I will need to add two unsigned 256 megabit integers over two billion times. Since carrying is obviously very important in addition and cannot be determined without waiting for lower order bits to be added, are there any performance gains to be had from multicore CPU features, such as splitting the number into multiple parts and dealing with carries later?
You can definitely separate this up into many pieces. For example, take these two numbers:
12345
+ 67890
Now we'll split them after the third digit, between the hundreds and tens columns. This gives us
123 45
+ 678 + 90
Calculate the results of each
123 45
+ 678 + 90
-------------
801 135
On the left number set you need to know how many digits you chopped off, in this case, two digits, so add two zeros back onto the end of 801, giving you 80100. And add 135 to it, and you have 80235.
You could do this with much larger numbers, and as many splits as you would like. Using this method prevents any carrying from occurring.
Of course, when you recombine large numbers you're still left with large additions. You could probably figure out how many digits have carried, and just add that small amount to your left-hand number.

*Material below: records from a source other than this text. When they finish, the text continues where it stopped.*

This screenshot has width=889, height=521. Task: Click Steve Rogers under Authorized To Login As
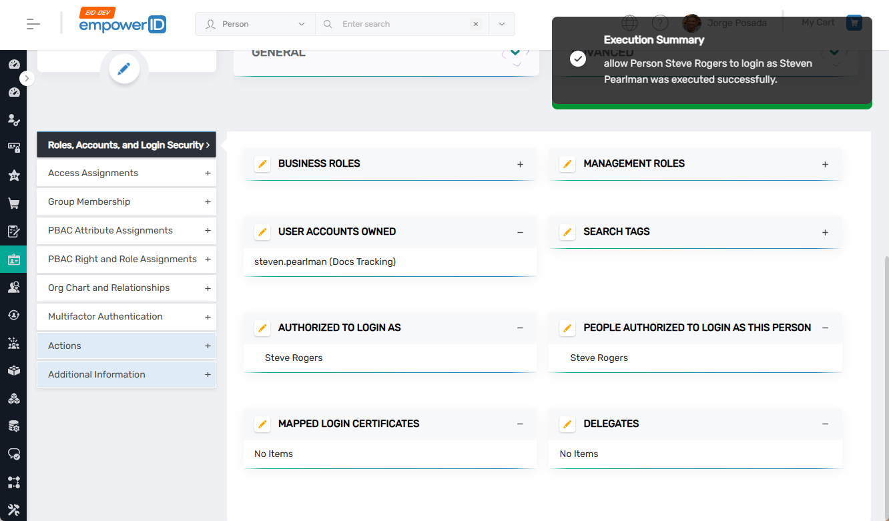(x=294, y=358)
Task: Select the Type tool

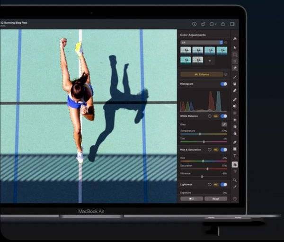Action: [x=235, y=156]
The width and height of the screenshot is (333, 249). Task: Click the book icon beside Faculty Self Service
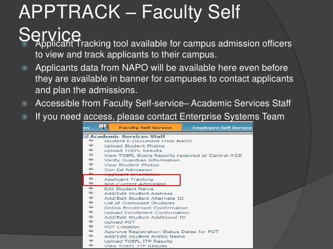coord(103,127)
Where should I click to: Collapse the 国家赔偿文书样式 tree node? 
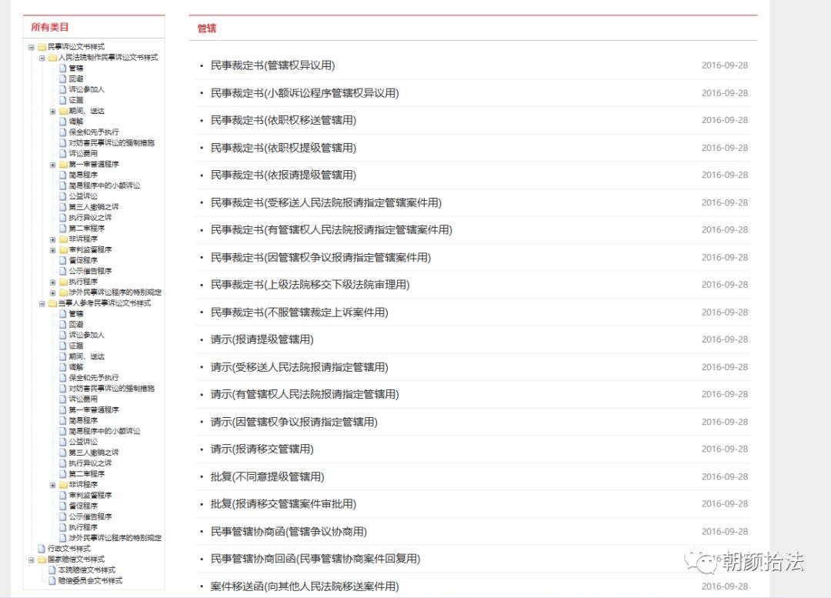pos(32,560)
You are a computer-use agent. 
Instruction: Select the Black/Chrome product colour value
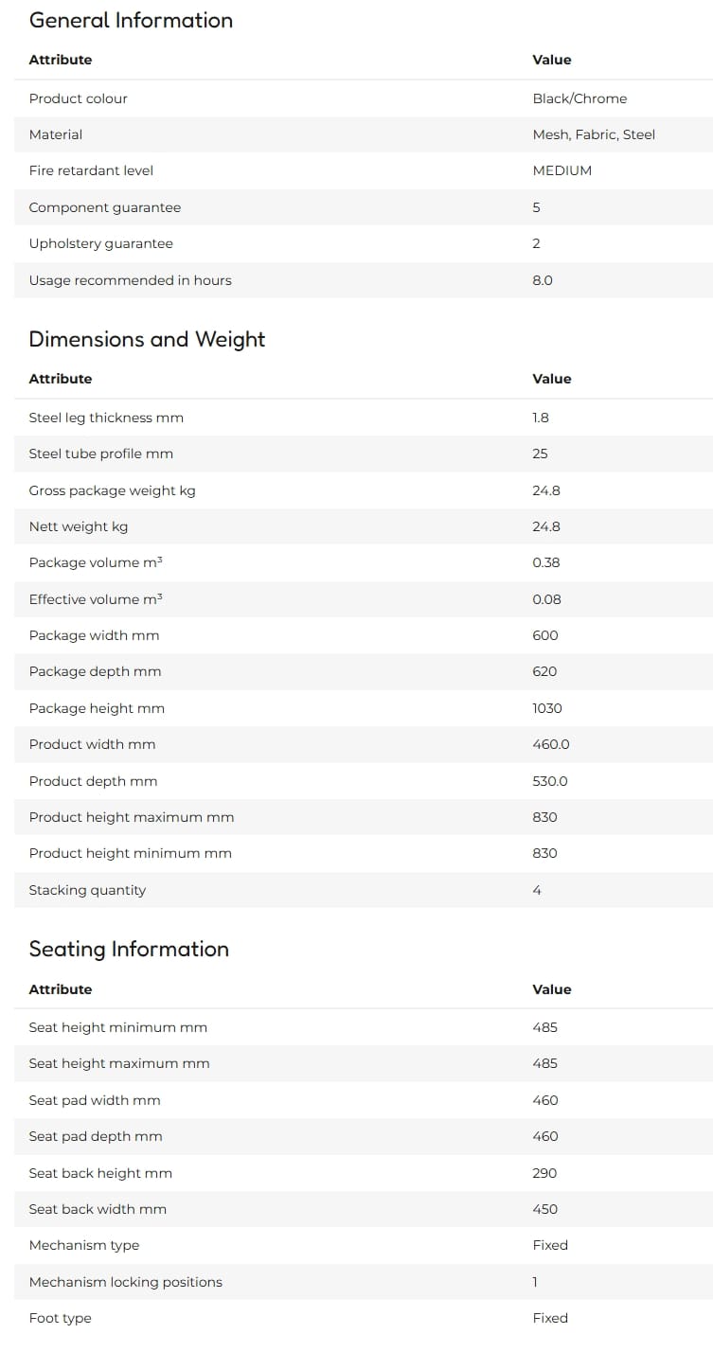pyautogui.click(x=579, y=98)
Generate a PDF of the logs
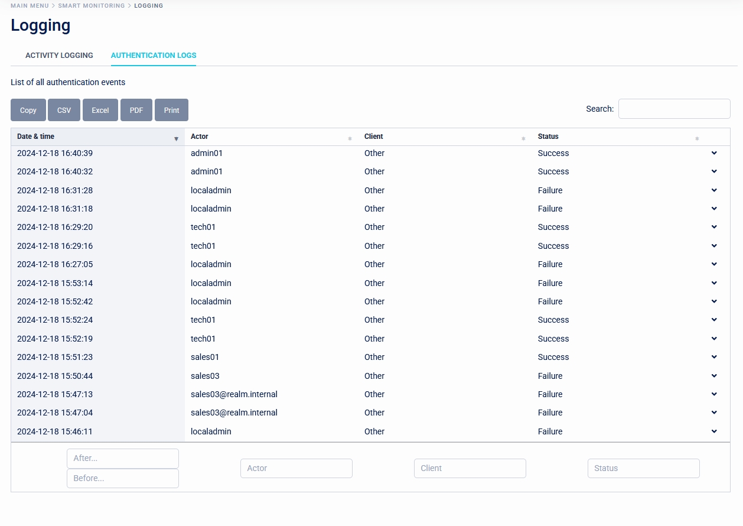Screen dimensions: 743x526 pyautogui.click(x=136, y=110)
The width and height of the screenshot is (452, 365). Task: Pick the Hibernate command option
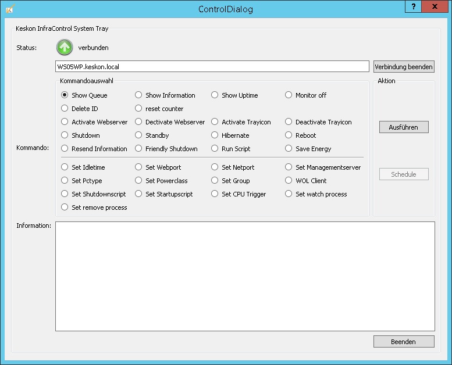point(215,135)
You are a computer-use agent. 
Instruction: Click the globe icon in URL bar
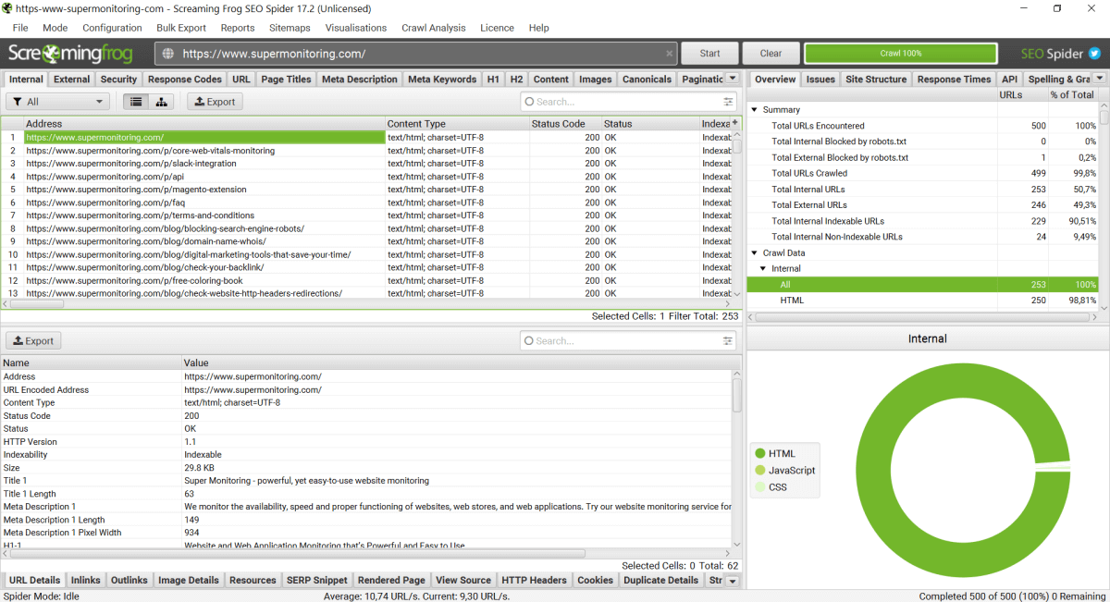168,54
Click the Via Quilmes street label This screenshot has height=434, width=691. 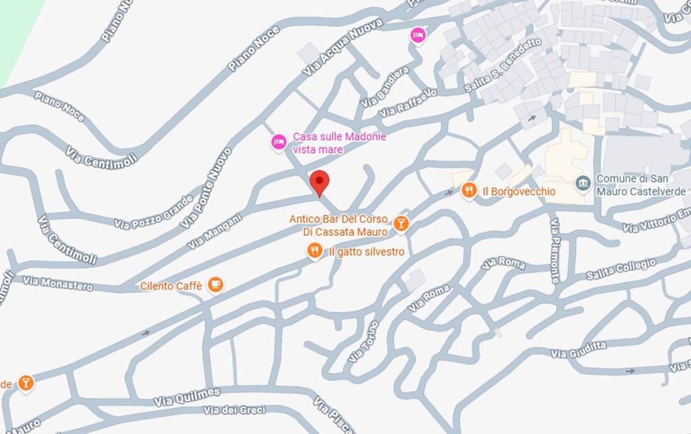tap(187, 397)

For instance, in our above example, our number on the right ended up going from 2 columns to 3 columns, with the result being 135. So the extra column is the number to be carried, which could be added to your 801. This allows you to add to the small number, and then just concatenate the two numbers like you would a string
45 and 90 both took up two columns, which added made 135. We take any extra columns generated, in this case, just the 1, and add it to our left-hand number, 801.
801 + 1 = 802
802 concatenated with 35 = 80235
If you want something extremely efficient, I'm sure you could look-up how 32-bit processors add 64-bit or larger numbers. I'm sure they do something similar for 64-bit numbers, adding the two 32-bit sections, and carrying over from the least significant 32-bit to the most significant.
And in terms of parallelization, split up your number into 32-bit pairs to be added together, then determine how many available threads the CPU can handle at once, and split up your list of pairs by that much and give that much to each thread. When the results are calculated, put them in a completed section.
The trick of carrying the numbers from the least significant to the most significant once you get all the results back will be tricky, as adding even a single 1 value to a number can cause it roll over another number as well.